### Abstract

Bucket testing, also known as A/B testing, is a practice that is widely used by on-line sites with large audiences: in a simple version of the methodology, one evaluates a new feature on the site by exposing it to a very small fraction of the total user population and measuring its effect on this exposed group. For traditional uses of this technique, uniform independent sampling of the population is often enough to produce an exposed group that can serve as a statistical proxy for the full population.

In on-line social network applications, however, one often wishes to perform a more complex test: evaluating a new social feature that will only produce an effect if a user and some number of his or her friends are exposed to it. In this case, independent uniform draws from the population on their own will be unlikely to produce a group that contains users together with their friends, and so the construction of the sample must take the network structure into account.

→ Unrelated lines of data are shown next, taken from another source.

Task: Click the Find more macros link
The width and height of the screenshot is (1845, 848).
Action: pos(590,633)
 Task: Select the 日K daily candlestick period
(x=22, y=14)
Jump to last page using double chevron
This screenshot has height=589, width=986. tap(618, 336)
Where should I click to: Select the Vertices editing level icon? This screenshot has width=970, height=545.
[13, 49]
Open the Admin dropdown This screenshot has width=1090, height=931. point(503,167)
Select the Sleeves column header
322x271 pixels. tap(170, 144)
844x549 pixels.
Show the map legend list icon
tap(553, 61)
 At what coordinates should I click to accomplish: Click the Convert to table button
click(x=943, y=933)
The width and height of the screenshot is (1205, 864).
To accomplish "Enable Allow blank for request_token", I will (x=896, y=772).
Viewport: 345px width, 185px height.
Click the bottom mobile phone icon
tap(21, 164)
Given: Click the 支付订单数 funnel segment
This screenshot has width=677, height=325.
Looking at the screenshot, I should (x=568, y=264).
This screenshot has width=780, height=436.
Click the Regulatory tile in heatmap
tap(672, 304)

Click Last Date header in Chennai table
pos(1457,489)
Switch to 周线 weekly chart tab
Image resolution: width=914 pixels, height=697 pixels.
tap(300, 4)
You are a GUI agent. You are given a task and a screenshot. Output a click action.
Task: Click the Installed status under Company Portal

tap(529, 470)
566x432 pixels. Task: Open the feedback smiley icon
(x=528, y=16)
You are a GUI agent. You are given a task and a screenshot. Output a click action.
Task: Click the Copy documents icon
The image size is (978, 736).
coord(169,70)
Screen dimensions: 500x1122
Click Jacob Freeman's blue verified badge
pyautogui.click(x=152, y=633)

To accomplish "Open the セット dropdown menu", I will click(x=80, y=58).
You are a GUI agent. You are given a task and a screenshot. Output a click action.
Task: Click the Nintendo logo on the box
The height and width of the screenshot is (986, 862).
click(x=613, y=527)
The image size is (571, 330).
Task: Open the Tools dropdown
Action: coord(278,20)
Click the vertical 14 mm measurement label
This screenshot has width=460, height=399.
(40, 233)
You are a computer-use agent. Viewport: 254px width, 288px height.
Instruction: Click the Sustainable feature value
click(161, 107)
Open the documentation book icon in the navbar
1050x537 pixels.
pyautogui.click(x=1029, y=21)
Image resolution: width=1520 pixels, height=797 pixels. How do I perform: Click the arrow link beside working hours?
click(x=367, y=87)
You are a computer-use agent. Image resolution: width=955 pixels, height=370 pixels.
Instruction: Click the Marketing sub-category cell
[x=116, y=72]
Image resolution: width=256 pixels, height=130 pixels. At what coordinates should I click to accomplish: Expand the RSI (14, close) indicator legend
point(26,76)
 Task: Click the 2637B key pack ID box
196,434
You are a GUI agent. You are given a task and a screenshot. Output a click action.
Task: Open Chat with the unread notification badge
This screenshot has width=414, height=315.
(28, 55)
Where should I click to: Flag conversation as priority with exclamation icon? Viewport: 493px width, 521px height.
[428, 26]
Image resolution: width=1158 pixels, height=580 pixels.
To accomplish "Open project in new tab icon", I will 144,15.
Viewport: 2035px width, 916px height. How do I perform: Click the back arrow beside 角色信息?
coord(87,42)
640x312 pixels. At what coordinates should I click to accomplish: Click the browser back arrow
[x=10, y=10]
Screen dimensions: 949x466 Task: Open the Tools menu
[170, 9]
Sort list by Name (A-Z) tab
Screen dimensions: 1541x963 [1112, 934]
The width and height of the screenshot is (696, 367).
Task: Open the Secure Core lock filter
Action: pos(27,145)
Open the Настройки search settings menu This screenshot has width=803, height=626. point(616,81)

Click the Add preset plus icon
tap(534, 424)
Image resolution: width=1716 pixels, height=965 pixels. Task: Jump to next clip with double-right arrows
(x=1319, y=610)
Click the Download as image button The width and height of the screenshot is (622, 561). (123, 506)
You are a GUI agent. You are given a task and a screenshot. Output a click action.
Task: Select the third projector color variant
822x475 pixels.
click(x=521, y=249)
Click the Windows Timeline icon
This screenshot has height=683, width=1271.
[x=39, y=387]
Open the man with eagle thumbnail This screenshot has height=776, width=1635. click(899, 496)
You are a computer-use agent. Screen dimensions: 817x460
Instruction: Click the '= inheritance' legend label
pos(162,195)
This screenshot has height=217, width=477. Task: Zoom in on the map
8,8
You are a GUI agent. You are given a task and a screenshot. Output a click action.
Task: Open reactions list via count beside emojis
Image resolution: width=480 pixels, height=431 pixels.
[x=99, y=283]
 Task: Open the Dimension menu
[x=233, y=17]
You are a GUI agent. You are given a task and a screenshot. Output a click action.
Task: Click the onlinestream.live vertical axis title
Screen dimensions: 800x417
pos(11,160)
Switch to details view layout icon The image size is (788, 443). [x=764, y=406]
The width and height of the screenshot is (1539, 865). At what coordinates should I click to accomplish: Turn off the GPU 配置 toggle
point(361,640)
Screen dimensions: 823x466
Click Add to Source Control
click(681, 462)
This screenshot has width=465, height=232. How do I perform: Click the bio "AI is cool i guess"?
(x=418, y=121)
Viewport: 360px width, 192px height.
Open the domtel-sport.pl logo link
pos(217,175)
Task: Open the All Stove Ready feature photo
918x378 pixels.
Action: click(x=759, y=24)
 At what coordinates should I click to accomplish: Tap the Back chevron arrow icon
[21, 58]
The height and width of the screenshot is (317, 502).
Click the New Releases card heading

This leads quickly to challenging combinatorial problems, since there is an inherent tension between producing enough correlation to select users and their friends, but also enough uniformity and independence that the selected group is a reasonable sample of the full population.

Here we develop an algorithmic framework for bucket testing in a network that addresses these challenges. First we describe a novel walk-based sampling method for producing samples of nodes that are internally well-connected but also approximately uniform over the population. Then we show how a collection of multiple independent subgraphs constructed this way can yield reasonable samples for testing. We demonstrate the effectiveness of our algorithms through computational experiments on large portions of the Facebook network.